Não há, em decorrência dos sucessivos escândalos, que se perder a fé nas instituições, exatamente por cuja atuação têm sido identificadas as quadrilhas e providenciado o encaminhamento dos responsáveis ao judiciário. A OAB de Rondônia não se esquiva do compromisso e da responsabilidade de acompanhar cada caso e exigir, em nome da população, a investigação rigorosa e a responsabilização civil, administrativa e criminal dos culpados. Isso está claro no Manifesto à Sociedade Brasileira, aprovado por unanimidade e lançado pelo Plenário do Conselho Federal. O documento deixa, contudo, um alerta: o propósito de investigar profundamente não pode implicar a violação dos princípios básicos do Estado de Direito. É inadmissível que prisões provisórias se justifiquem para forçar a confissão de acusados. O combate à corrupção não legitima o atentado à liberdade.

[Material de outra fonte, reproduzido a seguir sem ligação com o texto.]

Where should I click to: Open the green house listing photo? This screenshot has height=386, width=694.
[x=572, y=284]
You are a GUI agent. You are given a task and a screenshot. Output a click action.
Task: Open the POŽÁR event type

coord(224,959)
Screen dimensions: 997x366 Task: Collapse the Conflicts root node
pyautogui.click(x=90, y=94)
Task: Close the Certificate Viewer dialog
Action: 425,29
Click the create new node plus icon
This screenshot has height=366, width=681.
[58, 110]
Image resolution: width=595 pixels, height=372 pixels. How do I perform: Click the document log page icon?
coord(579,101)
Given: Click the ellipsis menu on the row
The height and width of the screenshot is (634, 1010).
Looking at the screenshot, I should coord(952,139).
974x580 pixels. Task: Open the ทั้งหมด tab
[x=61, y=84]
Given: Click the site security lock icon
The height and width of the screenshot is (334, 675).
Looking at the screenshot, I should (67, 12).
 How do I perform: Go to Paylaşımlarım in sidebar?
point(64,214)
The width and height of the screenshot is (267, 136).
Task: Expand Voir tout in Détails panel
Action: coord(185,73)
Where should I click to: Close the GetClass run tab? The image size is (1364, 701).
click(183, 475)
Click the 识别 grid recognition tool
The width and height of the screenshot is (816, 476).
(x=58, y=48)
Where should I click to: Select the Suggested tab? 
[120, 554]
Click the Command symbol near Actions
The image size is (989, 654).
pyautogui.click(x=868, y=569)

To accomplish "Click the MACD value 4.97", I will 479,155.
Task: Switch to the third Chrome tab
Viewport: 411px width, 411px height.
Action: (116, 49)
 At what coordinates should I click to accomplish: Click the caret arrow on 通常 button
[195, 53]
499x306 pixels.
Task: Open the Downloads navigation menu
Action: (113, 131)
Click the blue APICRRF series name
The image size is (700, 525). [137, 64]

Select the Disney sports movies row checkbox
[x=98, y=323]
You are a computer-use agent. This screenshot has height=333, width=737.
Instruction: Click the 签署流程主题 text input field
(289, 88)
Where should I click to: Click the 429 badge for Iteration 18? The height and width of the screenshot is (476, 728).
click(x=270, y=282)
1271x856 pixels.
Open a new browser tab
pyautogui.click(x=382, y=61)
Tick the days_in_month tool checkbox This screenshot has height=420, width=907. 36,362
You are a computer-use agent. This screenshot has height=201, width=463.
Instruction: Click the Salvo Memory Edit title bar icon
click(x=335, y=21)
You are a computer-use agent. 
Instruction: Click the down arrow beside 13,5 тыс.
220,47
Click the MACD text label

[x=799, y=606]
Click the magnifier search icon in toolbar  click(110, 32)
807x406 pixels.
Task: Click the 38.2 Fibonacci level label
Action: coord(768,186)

Assinala que “no Estado Democrático de Direito, em cujo cerne encontra-se o princípio da dignidade da pessoa humana, outra não pode ser a orientação”. E mais: “A OAB defende o cumprimento da Constituição da República por todos os brasileiros, independentemente de condição social ou econômica. Os postulados do devido processo legal, do direito de defesa e da presunção de inocência são valores que devem nortear a convivência civilizada em uma sociedade democrática, com a proteção do ser humano contra o uso arbitrário do poder”.
Além de defender a necessidade urgente de uma reforma política democrática e republicana para se contrapor ao custos milionários das campanhas, origem maior da corrupção instalada no cenário nacional, a OAB aponta uma série de medidas de aplicação imediata para seu efetivo combate. Com destaque para o financiamento de campanhas por empresas privadas, que cria uma sobreposição venenosa entre política e interesses empresariais e precisa ser urgentemente extirpado do processo eleitoral.
Mas os resultados apenas serão efetivos a partir da regulamentação da Lei 12.846, de 2013, denominada Lei Anticorrupção, que pune as empresas corruptoras. Do estabelecimento de limites para as contribuições de pessoas físicas, da criminalização do Caixa 2 de campanha eleitoral e da aplicação da Lei Complementar 135, denominada Lei da Ficha Limpa, para todos os cargos públicos.
O Manifesto defende ainda o fortalecimento e ampliação de sistemas que façam a interligação de informações entre os órgãos responsáveis pela aplicação da lei anticorrupção e pela apuração do Caixa 2 de campanha eleitoral, a exemplo da Coordenação-Geral de Assuntos Financeiros (COAFI) e da Controladoria-Geral da União (CGU), com a inclusão do sistema financeiro, órgãos de registro de propriedade, como cartórios, Tribunais de Contas, ABIN, Receita Federal e Polícia Federal.
E a exigência do cumprimento fiel, em todos os órgãos públicos, da Lei de Transparência, proporcionando fácil acesso às informações. Além da garantia da autonomia às instituições públicas que controlam e combatem a corrupção, como a Controladoria Geral da União, dotando-as de recursos humanos qualificados, com dotação orçamentária capaz de permitir a permanente fiscalização da aplicação dos recursos públicos, estabelecendo-se o mandato de quatro anos para o Controlador Geral.
Várias outras providências, de aplicação razoavelmente simples – desde claro que o foco esteja direcionado, com a seriedade necessária, ao aprimoramento institucional do país e ao sistemático combate à corrupção em todas as suas abjetas manifestações – estão elencadas. Haveremos de abordá-las oportunamente, posto que não é recomendável abusar do espaço e da paciência do leitor.